A historical saga of the river and the colorful characters that inhabit its shores and basin The Mobile River presents the first-ever narrative history of this important American watercourse. Inspired by the venerable Rivers of America series, John S. Sledge weaves chronological and thematic elements with personal experiences and more than sixty color and black-and-white images for a rich and rewarding read.

Example pages of the interior of the book
The Mobile River appears on the map full and wide at Nannahubba, fifty miles from the coast, where the Alabama and the Tombigbee Rivers meet, but because it empties their waters into Mobile Bay and subsequently the Gulf of Mexico, it usurps them and their multitudinous tributaries. If all of the rivers, creeks, streams, bayous, bogues, branches, swamps, sloughs, rivulets, and trickles that ultimately pour into Mobile Bay are factored into the equation, the Mobile assumes awesome importance and becomes the outlet for the sixth-largest river basin in the United States and the largest emptying into the Gulf east of the Mississippi River.

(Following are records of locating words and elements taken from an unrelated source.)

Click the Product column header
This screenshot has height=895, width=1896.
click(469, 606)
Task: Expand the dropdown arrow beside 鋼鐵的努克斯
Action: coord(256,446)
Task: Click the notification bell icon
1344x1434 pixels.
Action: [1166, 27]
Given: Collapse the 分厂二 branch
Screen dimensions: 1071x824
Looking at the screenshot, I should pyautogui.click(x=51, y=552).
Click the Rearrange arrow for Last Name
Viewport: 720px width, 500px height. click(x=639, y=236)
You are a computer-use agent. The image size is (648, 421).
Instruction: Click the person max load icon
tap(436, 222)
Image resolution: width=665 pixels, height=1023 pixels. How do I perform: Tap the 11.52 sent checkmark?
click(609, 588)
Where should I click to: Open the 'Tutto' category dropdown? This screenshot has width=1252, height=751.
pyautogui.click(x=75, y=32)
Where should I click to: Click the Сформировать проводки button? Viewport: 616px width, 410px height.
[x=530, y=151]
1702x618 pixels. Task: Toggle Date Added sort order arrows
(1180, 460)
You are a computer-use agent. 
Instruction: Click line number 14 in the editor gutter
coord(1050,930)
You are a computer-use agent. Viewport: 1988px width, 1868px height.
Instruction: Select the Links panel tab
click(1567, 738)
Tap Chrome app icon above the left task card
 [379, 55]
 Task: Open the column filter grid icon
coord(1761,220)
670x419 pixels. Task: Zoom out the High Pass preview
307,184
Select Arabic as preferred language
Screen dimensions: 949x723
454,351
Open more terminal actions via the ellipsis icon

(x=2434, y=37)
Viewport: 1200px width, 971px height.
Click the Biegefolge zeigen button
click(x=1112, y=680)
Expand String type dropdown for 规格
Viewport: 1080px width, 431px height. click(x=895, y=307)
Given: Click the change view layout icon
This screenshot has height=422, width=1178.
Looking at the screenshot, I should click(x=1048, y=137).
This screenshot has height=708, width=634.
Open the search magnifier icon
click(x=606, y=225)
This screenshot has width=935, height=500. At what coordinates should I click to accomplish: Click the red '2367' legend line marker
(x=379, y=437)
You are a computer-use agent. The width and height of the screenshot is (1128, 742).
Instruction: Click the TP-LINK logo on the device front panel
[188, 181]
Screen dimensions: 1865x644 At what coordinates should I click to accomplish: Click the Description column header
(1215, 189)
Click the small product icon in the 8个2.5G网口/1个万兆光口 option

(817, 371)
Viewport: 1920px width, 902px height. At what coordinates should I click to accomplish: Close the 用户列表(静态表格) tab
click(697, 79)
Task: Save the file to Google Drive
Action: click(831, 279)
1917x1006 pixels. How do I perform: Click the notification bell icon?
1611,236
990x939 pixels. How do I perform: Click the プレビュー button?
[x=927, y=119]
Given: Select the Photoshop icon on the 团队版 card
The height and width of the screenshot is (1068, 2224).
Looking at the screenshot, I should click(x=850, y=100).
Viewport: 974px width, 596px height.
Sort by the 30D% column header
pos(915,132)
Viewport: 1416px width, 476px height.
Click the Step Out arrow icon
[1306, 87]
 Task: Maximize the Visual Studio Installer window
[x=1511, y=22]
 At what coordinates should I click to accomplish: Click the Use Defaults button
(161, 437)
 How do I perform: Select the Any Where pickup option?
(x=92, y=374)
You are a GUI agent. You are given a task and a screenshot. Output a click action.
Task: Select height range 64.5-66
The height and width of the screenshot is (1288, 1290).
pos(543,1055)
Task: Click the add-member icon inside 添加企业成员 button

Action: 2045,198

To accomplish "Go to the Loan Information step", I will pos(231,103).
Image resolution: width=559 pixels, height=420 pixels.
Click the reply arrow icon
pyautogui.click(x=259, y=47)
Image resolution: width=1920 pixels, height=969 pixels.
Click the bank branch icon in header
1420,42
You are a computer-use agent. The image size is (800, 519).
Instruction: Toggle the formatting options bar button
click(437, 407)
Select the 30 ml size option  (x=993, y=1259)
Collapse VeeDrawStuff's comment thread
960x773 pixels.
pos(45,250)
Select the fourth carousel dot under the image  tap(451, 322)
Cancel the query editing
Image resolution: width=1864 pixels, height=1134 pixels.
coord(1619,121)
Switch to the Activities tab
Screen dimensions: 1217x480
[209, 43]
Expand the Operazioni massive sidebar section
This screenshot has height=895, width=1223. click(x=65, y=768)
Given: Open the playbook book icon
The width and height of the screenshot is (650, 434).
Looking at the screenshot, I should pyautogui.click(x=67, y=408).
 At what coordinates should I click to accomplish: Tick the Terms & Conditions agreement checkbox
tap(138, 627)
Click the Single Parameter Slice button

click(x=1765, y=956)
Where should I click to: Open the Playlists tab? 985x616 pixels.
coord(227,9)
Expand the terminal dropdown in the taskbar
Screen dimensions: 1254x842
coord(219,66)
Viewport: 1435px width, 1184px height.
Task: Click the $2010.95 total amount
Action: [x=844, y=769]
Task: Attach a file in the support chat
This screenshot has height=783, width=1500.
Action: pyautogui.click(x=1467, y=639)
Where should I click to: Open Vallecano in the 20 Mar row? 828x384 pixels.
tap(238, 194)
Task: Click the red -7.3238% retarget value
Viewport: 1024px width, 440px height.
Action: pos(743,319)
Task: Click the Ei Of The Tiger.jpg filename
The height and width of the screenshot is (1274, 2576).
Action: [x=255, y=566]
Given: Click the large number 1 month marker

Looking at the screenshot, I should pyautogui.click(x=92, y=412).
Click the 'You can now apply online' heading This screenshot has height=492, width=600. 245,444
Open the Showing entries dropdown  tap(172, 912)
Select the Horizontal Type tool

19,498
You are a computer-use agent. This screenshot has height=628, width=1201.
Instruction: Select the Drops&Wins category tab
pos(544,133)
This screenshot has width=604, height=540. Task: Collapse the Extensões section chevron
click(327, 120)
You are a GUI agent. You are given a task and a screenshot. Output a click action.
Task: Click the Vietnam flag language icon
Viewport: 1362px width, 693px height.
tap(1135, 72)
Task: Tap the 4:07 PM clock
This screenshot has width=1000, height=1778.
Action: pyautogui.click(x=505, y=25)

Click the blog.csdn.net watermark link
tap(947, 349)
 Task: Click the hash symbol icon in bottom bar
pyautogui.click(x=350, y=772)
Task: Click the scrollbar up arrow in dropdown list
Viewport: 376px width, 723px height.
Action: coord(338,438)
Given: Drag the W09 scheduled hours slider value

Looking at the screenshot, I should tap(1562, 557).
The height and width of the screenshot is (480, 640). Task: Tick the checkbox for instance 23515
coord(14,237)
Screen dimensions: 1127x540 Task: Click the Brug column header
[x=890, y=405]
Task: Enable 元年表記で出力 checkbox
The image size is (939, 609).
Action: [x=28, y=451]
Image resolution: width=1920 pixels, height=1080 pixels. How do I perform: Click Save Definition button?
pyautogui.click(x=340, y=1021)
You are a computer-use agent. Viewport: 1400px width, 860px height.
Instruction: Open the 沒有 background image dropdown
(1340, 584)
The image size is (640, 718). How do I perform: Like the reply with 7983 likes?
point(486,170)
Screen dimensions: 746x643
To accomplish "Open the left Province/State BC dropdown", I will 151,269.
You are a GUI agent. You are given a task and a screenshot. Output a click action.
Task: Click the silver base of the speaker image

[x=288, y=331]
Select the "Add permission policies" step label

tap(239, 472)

Previous historians have paid copious attention to the other rivers that make up the Mobile's basin, but the namesake stream along with its majestic delta and beautiful bay have been strangely neglected. In an attempt to redress the imbalance, Sledge launches this book with a first-person river tour by "haul-ass boat." Along the way he highlights the four diverse personalities of this short stream—upland hardwood forest, upper swamp, lower swamp, and harbor.


In the historical saga that follows, readers learn about colonial forts, international treaties, bloody massacres, and thundering naval battles, as well as what the Mobile River's inhabitants ate and how they dressed through time. A barge load of colorful characters is introduced, including Indian warriors, French diplomats, British cartographers, Spanish tavern keepers, Creole women, steamboat captains, African slaves, Civil War generals and admirals, Apache prisoners, hydraulic engineers, stevedores, banana importers, Rosie Riveters, and even a few river rats subsisting off the grid—all of them actors in a uniquely American pageant of conflict, struggle, and endless opportunity along a river that gave a city its name.


John S. Sledge is senior architectural historian for the Mobile Historic Development Commission and a member of the National Book Critics Circle. He holds a bachelor's in history and Spanish from Auburn University and a master's in historic preservation from Middle Tennessee State University. Sledge is the author of three books on Mobile's historic architecture, as well as a collection of literary criticism, Southern Bound: A Gulf Coast Journalist on Books, Writers, and Literary Pilgrimages of the Heart, published by the University of South Carolina Press. He and his wife, Lynn, live in Fairhope, Alabama, half a mile from Mobile Bay.